Pangalos pointed to Ultomiris’ ease of utilization in terms of infusion time and dosing frequency as being competitive. AZ has made Alexion a separate rare disease department, under management by former AZ chief financial officer Marc Dunoyer.
When it comes to convenience, AZ is expecting an FDA decision on a subcutaneous formulation of Ultomiris in its currently approved indications of PNH and atypical hemolytic uremic syndrome in the latter half of 2022. Argenx is close with topline phase 3 data for subcutaneous Vyvgart for gMG expected in the first quarter.
Competition in oncology
Outside of Pangalos’ purview, competition is also a key theme for Galbraith’s realm in oncology. One recent win from AZ’s oncology portfolio was Daiichi Sankyo-partnered Enhertu’s head-to-head victory against Roche’s Kadcyla in second-line HER2-positive breast cancer. In addition, armed with phase 3 data, both AZ’s Lynparza and Johnson & Johnson’s rival PARP inhibitor Zejula are aiming for combinations with J&J’s Zytiga in newly diagnosed metastatic castration-resistant prostate cancer.

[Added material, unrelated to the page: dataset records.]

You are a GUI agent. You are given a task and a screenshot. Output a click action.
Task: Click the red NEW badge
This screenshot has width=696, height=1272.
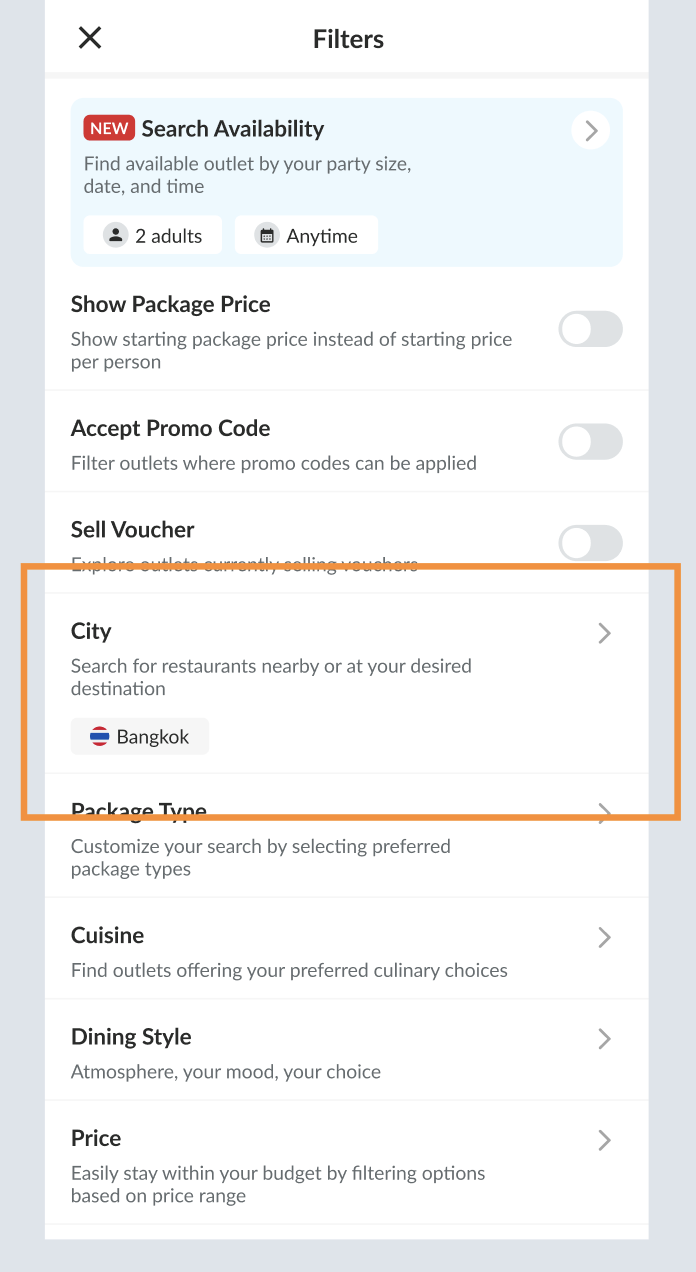pyautogui.click(x=109, y=128)
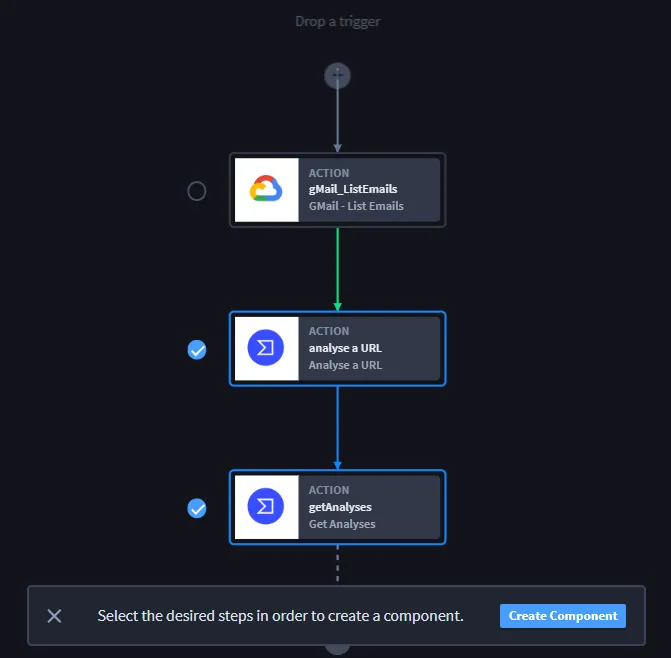
Task: Click the sigma icon on getAnalyses step
Action: pos(266,507)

But the prospects for an immuno-oncology cocktail of Imfinzi and CTLA4 agent tremelimumab in previously untreated liver cancer are less certain. The combo cut the risk of death by 22% over Bayer’s Nexavar in the phase 3 Himalya trial in the disease setting. That was a smaller showing than the 41% reduction Roche posted for its own PD-L1 inhibitor Tecentriq’s combo with VEGF inhibitor Avastin.
For the liver cancer indication, AZ developed a novel regimen that involves priming the immune system with a single dose of treme to achieve long-lasting antitumor memory. AZ's Galbraith pointed to the long tail of the patient survival curve and as part of that, an “unprecedented” three-year survival rate, as an exciting result for the regimen.

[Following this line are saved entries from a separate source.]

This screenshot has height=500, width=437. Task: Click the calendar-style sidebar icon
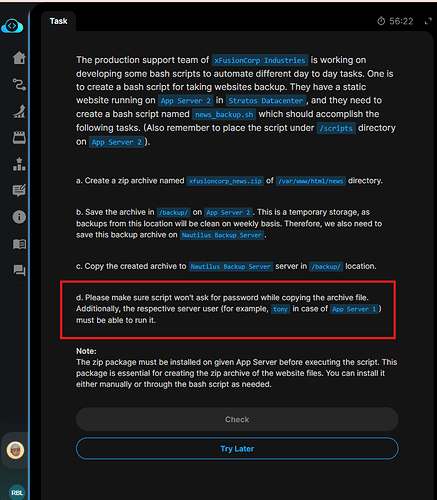tap(19, 137)
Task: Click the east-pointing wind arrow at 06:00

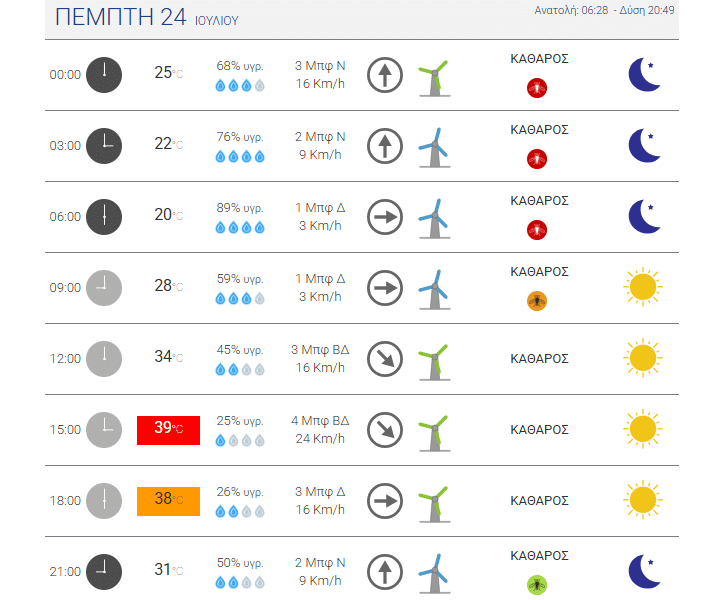Action: point(385,217)
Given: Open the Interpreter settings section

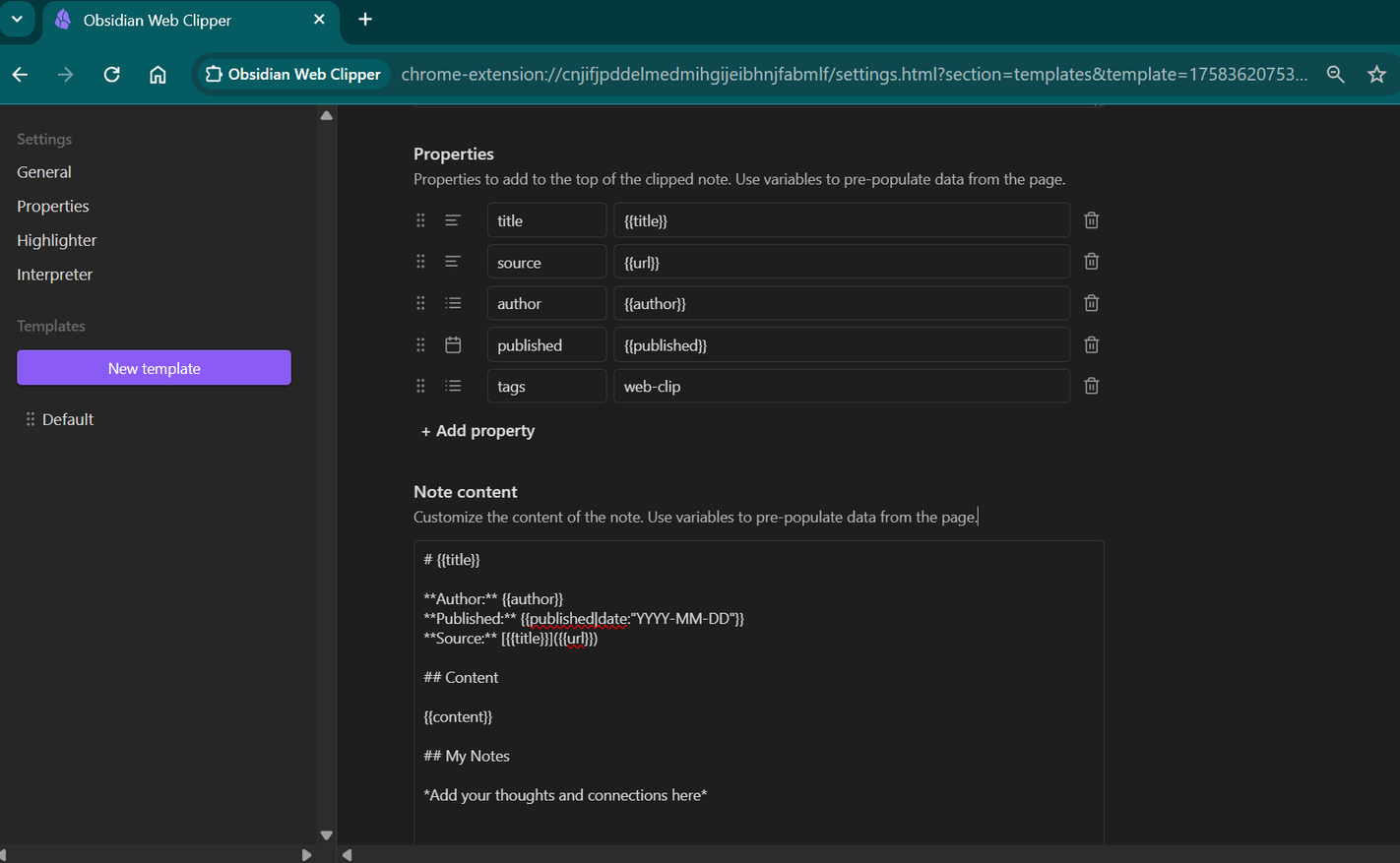Looking at the screenshot, I should (x=55, y=275).
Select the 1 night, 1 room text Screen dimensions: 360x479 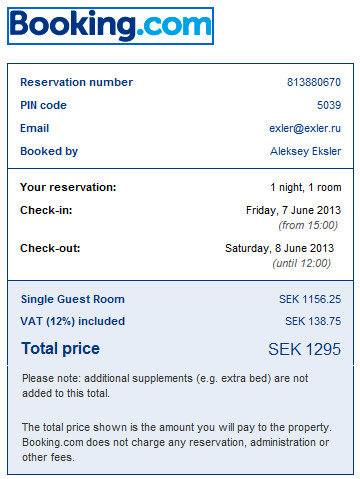coord(306,187)
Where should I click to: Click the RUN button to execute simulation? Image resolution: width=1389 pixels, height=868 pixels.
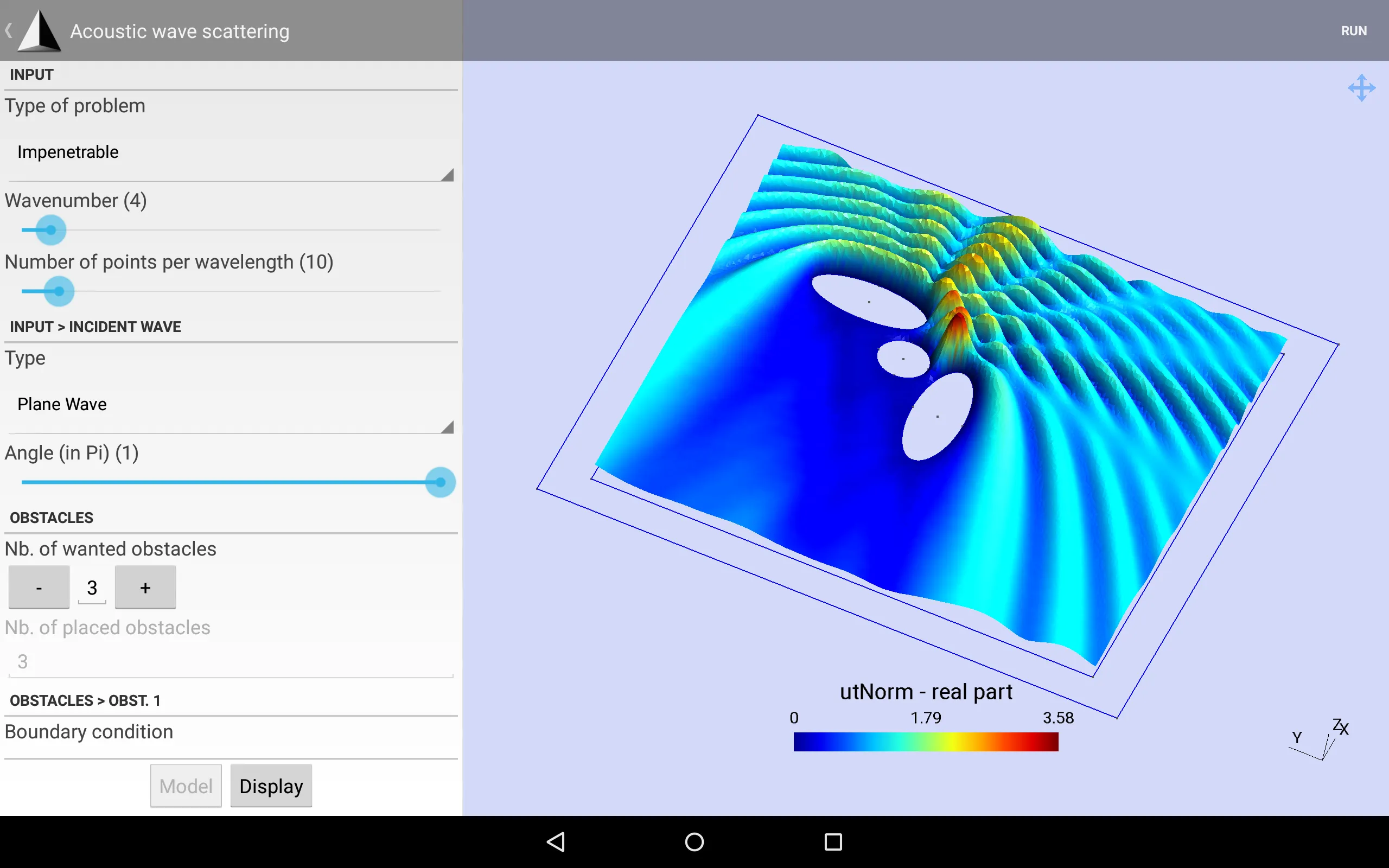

For the Roche regimen, patients are required to undergo a check-up for enlarged veins known as esophageal varices before they can take Avastin. That procedure can cause delays in treatment initiation, Galbraith said. About a quarter to up to 40% or 50% of patients might be ineligible for the VEGF drug because of that restriction, she added, which leaves a large proportion of the market for Imfinzi and treme.
AZ now plans to file the Imfinzi-treme combo and Imfinzi monotherapy with the FDA in frontline liver cancer in the first half of the year. Filings for that combo and chemo as a first-line treatment for metastatic non-small cell lung cancer based on the phase 3 Posideon data have also been accepted by U.S. and EU regulators, with decisions expected in the second half of the year.